Collected data entries
>>>>>

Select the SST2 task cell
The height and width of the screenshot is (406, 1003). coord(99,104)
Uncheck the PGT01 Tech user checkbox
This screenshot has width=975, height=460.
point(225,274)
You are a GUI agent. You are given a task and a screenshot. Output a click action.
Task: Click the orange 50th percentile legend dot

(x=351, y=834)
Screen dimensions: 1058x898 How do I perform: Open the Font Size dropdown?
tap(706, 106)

<<<<<
>>>>>

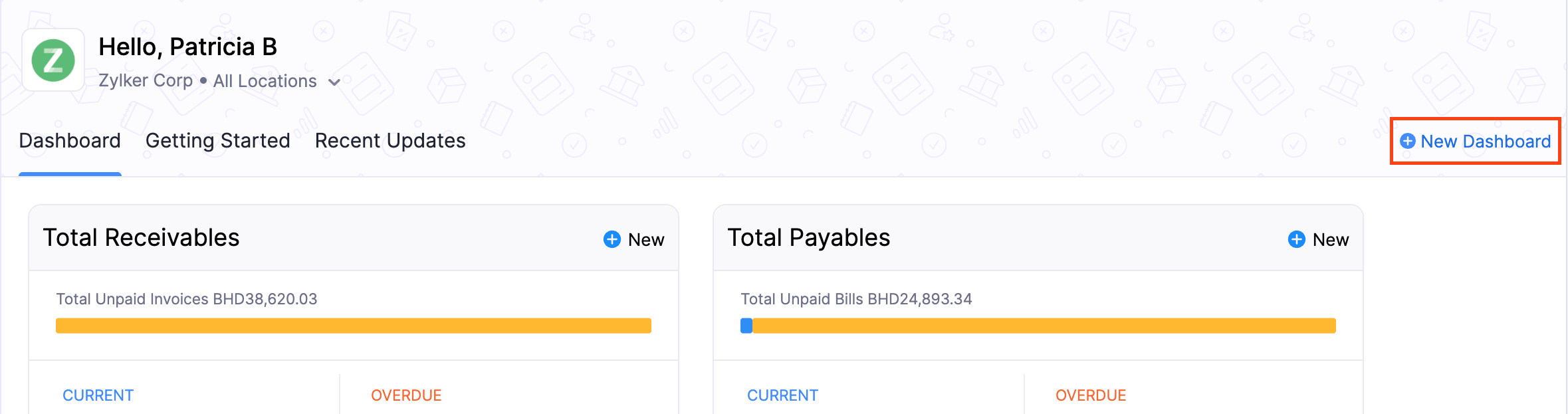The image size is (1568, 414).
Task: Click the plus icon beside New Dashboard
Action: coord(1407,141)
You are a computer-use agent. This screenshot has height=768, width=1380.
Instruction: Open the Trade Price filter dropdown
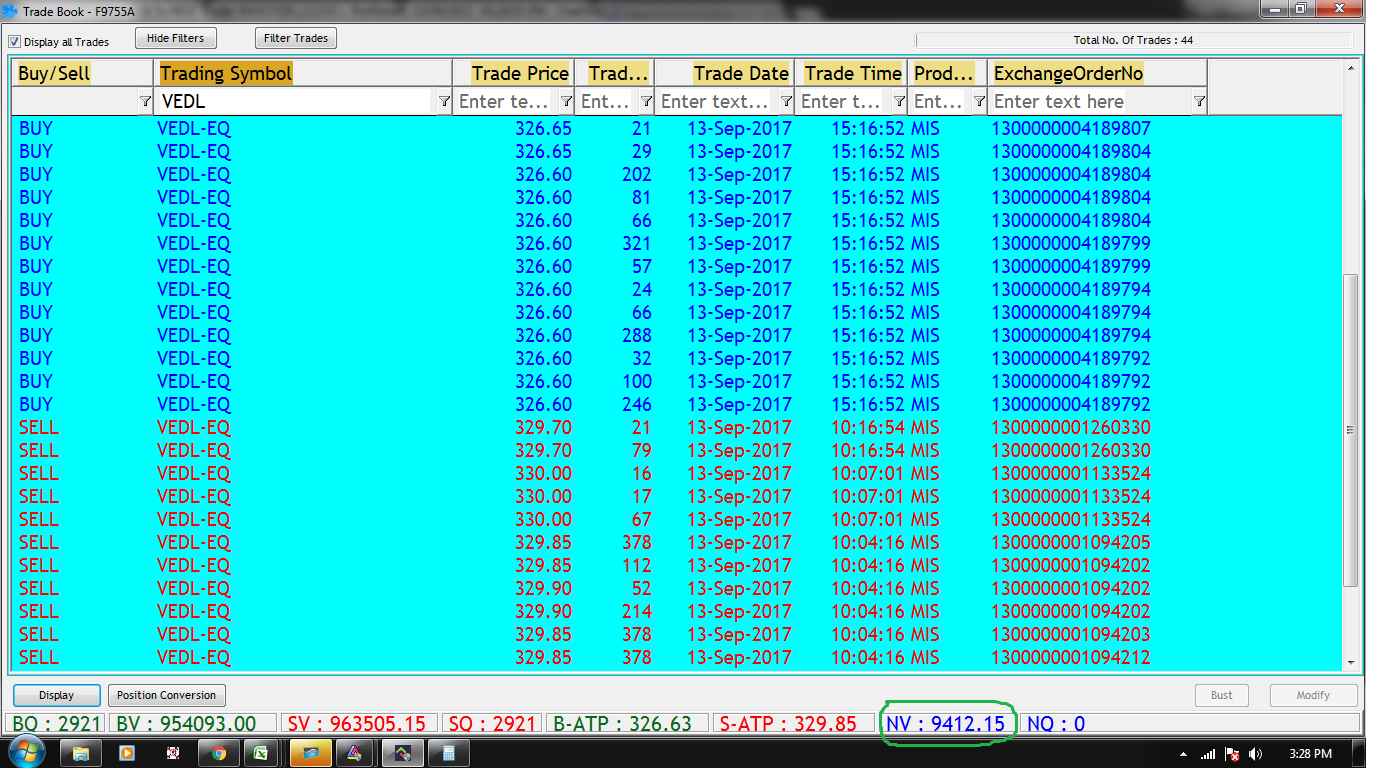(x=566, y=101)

<<<<<

Directions
Please copy out each line in the entries that mentions the string "agent".

Exercise output
You are a GUI agent. You are given a task and a screenshot. Output a click action.
You are a computer-use agent. This screenshot has height=768, width=1380.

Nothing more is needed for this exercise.